Pegasus

A fast PEG (Parsing Expression Grammar) parser and packrat virtual machine for Odin. Compiles grammars into bytecode, optimizes them, and executes them with selective memoization — fast enough to parse real-world JavaScript files up to 545 KB.

Ships with a full ES2025 JavaScript grammar (~304 rules) validated against 76 production files (~2.5 MB total) from Node.js, Express, Three.js, Lodash, Underscore, Prettier, D3, and more.

Installation

Pegasus is designed to be used as a shared collection. Symlink or copy the project into Odin's shared folder:

# From your Odin installation's shared directory
ln -s /path/to/pegasus pegasus

Then import it in your code:

import pegasus "shared:pegasus"

Quick Start

Define a grammar as a string using PEG syntax, then call match():

import pegasus "shared:pegasus"
import "shared:pegasus/log"

main :: proc() {
	grammar := `
Expr   		<- Space SubOp 

SubOp		<- AddOp (Sub AddOp)*
AddOp		<- DivOp (Add DivOp)*
DivOp		<- MulOp (Div MulOp)*
MulOp		<- PowOp (Mul PowOp)*
PowOp		<- Term (Pow Term)*
Term   		<- Atom / OParen Expr CParen

Pow			<- '^' Space
Mul			<- '*' Space
Div			<- '/' Space
Add			<- '+' Space
Sub			<- '-' Space

OParen 		<- '(' Space
CParen 		<- ')' Space

Atom		<- Numeral

Numeral 	<- Number Space
Number  	<- [0-9]+
Space   	<- (' ' / '\t' / EndOfLine)*
EndOfLine 	<- '\r\n' / '\n' / '\r'
EndOfFile 	<- !.
	`

	subject := "23 + 2 +(1* 2) ^ 2"
	is_match, pos, captures, errors := pegasus.match(grammar, subject)

	if is_match {
		log.success("matched til position", pos, "|", subject[:pos])
		log.info(captures)
	} else {
		log.error("matched til position", pos, "|", subject[:pos])
		for err in errors {
			log.error(err.message)
		}
	}
}

CLI Usage

Build the binary, then run it against a grammar file:

task b    # build to ./bin/pegasus

Basic usage

# Parse input string against a grammar
./bin/pegasus grammars/arith.peg "2+3*(4-1)"

# Parse input from a file
./bin/pegasus grammars/peg.peg --file grammars/arith.peg

# Parse input from stdin
echo "2+3" | ./bin/pegasus grammars/arith.peg

Flags

Flag	Short	Description
`--file`	`-f`	Read input from a file instead of an argument
`--quiet`	`-q`	Suppress output, only set exit code
`--help`	`-h`	Show usage information

Exit codes

Code	Meaning
`0`	Input matched the grammar
`1`	Input did not match
`2`	Error (bad grammar, missing file, no input)

Examples

# Quiet mode — useful in scripts
./bin/pegasus grammars/arith.peg "2+3" --quiet && echo "valid"

# Check exit code
./bin/pegasus grammars/arith.peg "???"; echo "exit: $?"
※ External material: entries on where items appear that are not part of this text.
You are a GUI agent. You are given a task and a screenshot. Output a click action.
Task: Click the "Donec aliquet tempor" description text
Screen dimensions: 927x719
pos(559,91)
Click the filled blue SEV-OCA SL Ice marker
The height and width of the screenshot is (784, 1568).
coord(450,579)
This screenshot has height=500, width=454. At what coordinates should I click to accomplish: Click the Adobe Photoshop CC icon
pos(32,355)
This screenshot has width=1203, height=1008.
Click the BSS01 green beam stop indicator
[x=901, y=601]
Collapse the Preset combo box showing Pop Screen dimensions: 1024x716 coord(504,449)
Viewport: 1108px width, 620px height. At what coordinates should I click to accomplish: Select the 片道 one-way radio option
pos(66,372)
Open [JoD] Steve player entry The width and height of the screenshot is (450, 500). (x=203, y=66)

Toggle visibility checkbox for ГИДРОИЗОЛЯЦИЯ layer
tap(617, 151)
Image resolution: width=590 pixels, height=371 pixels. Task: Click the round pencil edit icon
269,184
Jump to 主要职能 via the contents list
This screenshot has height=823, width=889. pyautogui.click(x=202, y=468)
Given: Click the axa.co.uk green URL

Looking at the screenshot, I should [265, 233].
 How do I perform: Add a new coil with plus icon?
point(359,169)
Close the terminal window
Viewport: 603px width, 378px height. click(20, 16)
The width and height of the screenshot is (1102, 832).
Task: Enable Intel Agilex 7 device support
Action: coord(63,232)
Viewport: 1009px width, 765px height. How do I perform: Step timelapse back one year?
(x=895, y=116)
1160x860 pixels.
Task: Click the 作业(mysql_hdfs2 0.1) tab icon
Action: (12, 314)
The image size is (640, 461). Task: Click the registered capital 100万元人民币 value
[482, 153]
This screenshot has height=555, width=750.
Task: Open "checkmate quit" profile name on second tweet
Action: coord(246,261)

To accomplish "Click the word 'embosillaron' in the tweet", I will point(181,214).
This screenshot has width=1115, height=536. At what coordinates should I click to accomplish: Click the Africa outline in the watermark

# Parse a grammar file with the PEG meta-grammar
./bin/pegasus grammars/peg.peg --file grammars/arith.peg

# Parse a real JavaScript file
./bin/pegasus grammars/javascript.peg --file node_modules/express/lib/router/index.js

# Batch-validate a directory
for f in node_modules/express/lib/*.js; do
  ./bin/pegasus grammars/javascript.peg --file "$f" --quiet || echo "FAIL: $f"
done

API

`match`

match :: proc(grammar: string, subject: string) -> (bool, int, ^memo.Capture, []ParseError)

Parameters:

grammar — a PEG grammar string (see syntax reference below)
subject — the input string to parse

Returns:

bool — whether the grammar matched the subject
int — how many characters were consumed
^memo.Capture — the capture tree (from { } expressions in the grammar)
[]ParseError — any errors encountered during parsing

JavaScript Grammar

The flagship grammar at grammars/javascript.peg is a complete ES2025 PEG grammar — ~800 lines, ~304 rules covering the full language:

Modules — import / export with all specifier forms, ES2022 string literal module export names, import() with options arg, with and assert attribute clauses
Declarations — let, const, var, using, await using, classes with fields/static blocks/auto-accessors, generators, async generators
Expressions — optional chaining (?.), nullish coalescing (??), private field in checks (#x in obj), tagged templates, destructuring assignment
Statements — for-of, for-in, for-await-of, labeled statements (including labeled function declarations), switch, try/catch/finally
Functions — arrow functions, async arrows, default parameters, rest parameters, computed property names
Literals — template literals with nesting, regex literals, BigInt, numeric separators, legacy octal literals
Classes — decorators, static blocks, auto-accessors (accessor x = 1), private fields/methods, computed names
Unicode — non-ASCII identifiers via UTF-8 byte ranges (café, π, 日本語), \uXXXX and \u{XXXXX} escapes

Validated against real-world code

The grammar has been tested against 76 production JavaScript files (~2.5 MB total, 1.6 KB – 545 KB) from:

Node.js internals — path, fs, net, http2, streams, crypto, child_process, repl, readline, url, CJS/ESM loaders, buffer, events, errors, zlib, dgram, worker, cluster, console, timers
Express.js — router, app, response
Lodash (545 KB), Three.js — WebGLRenderer (106 KB)
Underscore.js (68 KB), Prettier, Moment.js, D3, npm utilities

ASI via `%begin_line`

JavaScript's Automatic Semicolon Insertion (ASI) requires knowing whether a newline occurred between two tokens. Pegasus supports this through the built-in %begin_line assertion, which succeeds at the start of input or immediately after a newline character.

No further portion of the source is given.